Instrução de trabalho 1:
Diga se cada frase abaixo bate com a notícia sobre as cercas de Ai Weiwei. Responda sim ou não e copie as palavras da notícia que decidem cada caso, sem mudar nada.
(a) Ai Weiwei morou em Nova York de 1983 a 1993.
(b) O nome da instalação vem do primeiro verso de um poema de Robert Frost.
(c) As cercas vão ficar à vista até 11 de fevereiro de 2018.
Instrução de trabalho 2: Copie da notícia sobre as cercas de Ai Weiwei o trecho que começa nas palavras "O artista chinês dissidente" e vai até as palavras "entre dois vizinhos.", incluindo essas últimas.

Texto de origem:
☆ ☆ ☆ ☆ ☆
Artista chinês vai instalar cercas em Nova York para denunciar inutilidade dos muros

(Arquivo) O artista dissidente chinês Ai Weiwei

O artista chinês dissidente Ai Weiwei irá instalar dezenas de cercas em Nova York no começo de outubro para gerar uma reflexão sobre como os muros dividem as pessoas e marcam fronteiras.

A instalação, intitulada "Good fences make good neighbors" (Boas cercas fazem bons vizinhos), chega em um momento em que o presidente Donald Trump ordenou a construção de um muro ao longo da fronteira com o México e busca proibir a entrada de cidadãos de vários países muçulmanos nos Estados Unidos.

O nome da instalação é o último verso de "Mending Wall" (Reparar o muro) do americano Robert Frost, um poema que reflete sobre a inutilidade de uma cerca divisória entre dois vizinhos.

Através deste projeto, o artista chinês, que mora em Berlim mas viveu em Nova York de 1983 a 1993, quer lembrar que "apesar de que as barreiras são utilizadas para nos dividir, todos somos parecidos".

"A cerca sempre foi um instrumento de manejo político do território", e "evoca associações com palavras como 'fronteiras', 'segurança' e 'vizinho', que estão vinculadas ao clima político atual", disse Ai em um comunicado.

Algumas das cercas serão colocadas em lugares emblemáticos de Nova York, como a praça Doris C. Freedman, no extremo sudeste do Central Park, a escola de arquitetura e engenharia Cooper Union, no East Village, e em estações de ônibus, indicou a Public Art Fund, fundação que solicitou a instalação, em um comunicado.

As instalações poderão ser vistas de 12 de outubro a 11 de fevereiro de 2018.
☆ ☆ ☆ ☆ ☆
Os dados:
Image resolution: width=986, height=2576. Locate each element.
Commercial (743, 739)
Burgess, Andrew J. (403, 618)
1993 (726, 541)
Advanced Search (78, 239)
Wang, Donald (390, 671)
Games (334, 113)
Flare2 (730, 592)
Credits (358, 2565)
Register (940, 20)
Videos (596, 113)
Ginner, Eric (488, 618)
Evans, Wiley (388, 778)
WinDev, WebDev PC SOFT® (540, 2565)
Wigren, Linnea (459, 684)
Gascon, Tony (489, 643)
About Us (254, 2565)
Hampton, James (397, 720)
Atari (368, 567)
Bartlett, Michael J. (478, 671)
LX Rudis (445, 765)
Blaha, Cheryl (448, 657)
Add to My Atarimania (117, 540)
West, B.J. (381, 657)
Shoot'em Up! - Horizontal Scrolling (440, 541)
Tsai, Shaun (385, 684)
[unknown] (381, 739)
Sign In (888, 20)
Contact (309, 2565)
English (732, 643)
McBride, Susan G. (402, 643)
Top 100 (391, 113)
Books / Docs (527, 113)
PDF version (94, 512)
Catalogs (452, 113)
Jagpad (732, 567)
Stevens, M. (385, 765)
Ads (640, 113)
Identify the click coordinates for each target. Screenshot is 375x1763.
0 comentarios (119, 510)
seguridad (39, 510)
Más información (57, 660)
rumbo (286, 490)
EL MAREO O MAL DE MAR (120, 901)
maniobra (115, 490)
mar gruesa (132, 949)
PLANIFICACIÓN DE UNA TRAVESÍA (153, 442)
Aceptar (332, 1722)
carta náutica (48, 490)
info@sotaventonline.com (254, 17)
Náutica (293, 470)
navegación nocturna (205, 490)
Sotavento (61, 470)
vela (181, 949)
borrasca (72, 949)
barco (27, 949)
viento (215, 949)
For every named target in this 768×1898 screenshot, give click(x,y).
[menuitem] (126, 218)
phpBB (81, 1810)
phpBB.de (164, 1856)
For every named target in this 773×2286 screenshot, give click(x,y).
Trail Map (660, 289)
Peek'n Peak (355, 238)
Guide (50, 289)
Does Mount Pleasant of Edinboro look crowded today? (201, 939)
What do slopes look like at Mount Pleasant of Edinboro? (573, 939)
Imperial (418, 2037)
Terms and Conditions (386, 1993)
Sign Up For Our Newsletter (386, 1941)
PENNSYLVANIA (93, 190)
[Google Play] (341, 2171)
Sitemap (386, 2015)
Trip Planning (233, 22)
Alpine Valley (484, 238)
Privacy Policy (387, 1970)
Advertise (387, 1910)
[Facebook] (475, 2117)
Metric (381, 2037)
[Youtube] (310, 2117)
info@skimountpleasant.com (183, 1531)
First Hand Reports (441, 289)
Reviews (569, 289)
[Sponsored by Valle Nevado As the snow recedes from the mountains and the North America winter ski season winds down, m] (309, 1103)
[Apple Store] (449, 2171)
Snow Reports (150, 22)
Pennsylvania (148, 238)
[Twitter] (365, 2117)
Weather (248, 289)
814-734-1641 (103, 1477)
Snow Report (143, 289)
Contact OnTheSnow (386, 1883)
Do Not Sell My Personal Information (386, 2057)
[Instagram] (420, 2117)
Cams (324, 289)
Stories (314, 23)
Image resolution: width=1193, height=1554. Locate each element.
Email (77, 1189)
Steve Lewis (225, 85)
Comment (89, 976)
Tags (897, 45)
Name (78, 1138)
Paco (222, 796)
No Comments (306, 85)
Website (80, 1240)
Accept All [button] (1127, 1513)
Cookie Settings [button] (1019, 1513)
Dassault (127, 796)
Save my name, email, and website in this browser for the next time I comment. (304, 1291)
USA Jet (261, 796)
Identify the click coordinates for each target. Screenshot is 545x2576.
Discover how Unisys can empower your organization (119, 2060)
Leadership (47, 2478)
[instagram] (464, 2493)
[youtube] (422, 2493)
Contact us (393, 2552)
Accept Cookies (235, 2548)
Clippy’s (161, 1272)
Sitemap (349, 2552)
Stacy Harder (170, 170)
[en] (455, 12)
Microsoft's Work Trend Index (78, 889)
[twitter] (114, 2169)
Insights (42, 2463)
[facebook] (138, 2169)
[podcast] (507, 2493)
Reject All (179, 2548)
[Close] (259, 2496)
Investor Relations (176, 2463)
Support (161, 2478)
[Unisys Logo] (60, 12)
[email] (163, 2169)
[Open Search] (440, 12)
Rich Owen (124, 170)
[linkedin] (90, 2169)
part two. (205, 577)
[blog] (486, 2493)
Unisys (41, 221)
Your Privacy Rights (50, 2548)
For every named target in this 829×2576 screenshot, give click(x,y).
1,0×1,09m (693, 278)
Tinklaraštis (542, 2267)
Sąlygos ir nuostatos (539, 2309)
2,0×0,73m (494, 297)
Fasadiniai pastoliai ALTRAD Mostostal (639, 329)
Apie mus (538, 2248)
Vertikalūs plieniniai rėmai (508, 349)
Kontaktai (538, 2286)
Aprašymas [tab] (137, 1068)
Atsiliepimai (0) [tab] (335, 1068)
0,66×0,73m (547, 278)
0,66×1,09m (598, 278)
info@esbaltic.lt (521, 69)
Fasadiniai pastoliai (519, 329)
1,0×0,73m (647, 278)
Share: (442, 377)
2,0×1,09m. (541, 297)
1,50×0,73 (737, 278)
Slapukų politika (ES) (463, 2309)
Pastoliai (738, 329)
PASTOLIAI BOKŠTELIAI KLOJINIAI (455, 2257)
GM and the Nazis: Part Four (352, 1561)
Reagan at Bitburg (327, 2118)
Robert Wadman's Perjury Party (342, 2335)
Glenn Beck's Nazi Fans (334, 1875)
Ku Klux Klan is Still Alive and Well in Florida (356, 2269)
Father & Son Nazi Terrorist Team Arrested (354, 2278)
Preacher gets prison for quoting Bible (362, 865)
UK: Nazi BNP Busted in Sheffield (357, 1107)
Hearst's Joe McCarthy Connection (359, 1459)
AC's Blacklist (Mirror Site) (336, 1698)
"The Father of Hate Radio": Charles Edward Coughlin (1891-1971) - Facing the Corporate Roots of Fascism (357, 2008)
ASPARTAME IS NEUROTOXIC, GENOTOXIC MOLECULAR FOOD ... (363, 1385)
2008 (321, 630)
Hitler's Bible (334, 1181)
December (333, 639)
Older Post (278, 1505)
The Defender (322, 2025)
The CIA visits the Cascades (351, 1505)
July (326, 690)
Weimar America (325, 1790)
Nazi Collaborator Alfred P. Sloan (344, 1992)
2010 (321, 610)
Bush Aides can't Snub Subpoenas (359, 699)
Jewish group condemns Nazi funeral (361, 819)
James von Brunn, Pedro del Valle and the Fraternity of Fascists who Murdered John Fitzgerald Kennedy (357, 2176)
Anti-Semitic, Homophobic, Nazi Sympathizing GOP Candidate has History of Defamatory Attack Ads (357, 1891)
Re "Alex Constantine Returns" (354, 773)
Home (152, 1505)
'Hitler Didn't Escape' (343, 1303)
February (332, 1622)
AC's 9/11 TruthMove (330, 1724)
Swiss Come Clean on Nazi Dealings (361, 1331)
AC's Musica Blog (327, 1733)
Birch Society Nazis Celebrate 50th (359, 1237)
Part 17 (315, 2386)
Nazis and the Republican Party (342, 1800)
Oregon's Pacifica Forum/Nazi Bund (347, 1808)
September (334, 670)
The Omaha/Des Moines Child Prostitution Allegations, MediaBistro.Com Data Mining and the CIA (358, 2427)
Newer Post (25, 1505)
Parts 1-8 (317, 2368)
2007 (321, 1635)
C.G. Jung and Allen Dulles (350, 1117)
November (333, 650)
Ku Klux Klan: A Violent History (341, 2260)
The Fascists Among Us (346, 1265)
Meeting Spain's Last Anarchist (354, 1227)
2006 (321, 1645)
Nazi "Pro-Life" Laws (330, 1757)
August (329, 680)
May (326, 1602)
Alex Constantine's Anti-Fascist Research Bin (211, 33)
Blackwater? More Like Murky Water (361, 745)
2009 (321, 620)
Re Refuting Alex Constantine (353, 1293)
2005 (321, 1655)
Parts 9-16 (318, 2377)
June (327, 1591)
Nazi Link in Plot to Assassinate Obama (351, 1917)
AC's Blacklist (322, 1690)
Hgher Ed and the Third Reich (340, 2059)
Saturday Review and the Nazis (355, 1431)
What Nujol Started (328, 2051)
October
☆ ☆ ☆ ☆ ☆
Resposta esperada 1:
(a) Sim: "viveu em Nova York de 1983 a 1993"
(b) Não: "o último verso"
(c) Sim: "poderão ser vistas de 12 de outubro a 11 de fevereiro de 2018"

Resposta esperada 2:
O artista chinês dissidente Ai Weiwei irá instalar dezenas de cercas em Nova York no começo de outubro para gerar uma reflexão sobre como os muros dividem as pessoas e marcam fronteiras.

A instalação, intitulada "Good fences make good neighbors" (Boas cercas fazem bons vizinhos), chega em um momento em que o presidente Donald Trump ordenou a construção de um muro ao longo da fronteira com o México e busca proibir a entrada de cidadãos de vários países muçulmanos nos Estados Unidos.

O nome da instalação é o último verso de "Mending Wall" (Reparar o muro) do americano Robert Frost, um poema que reflete sobre a inutilidade de uma cerca divisória entre dois vizinhos.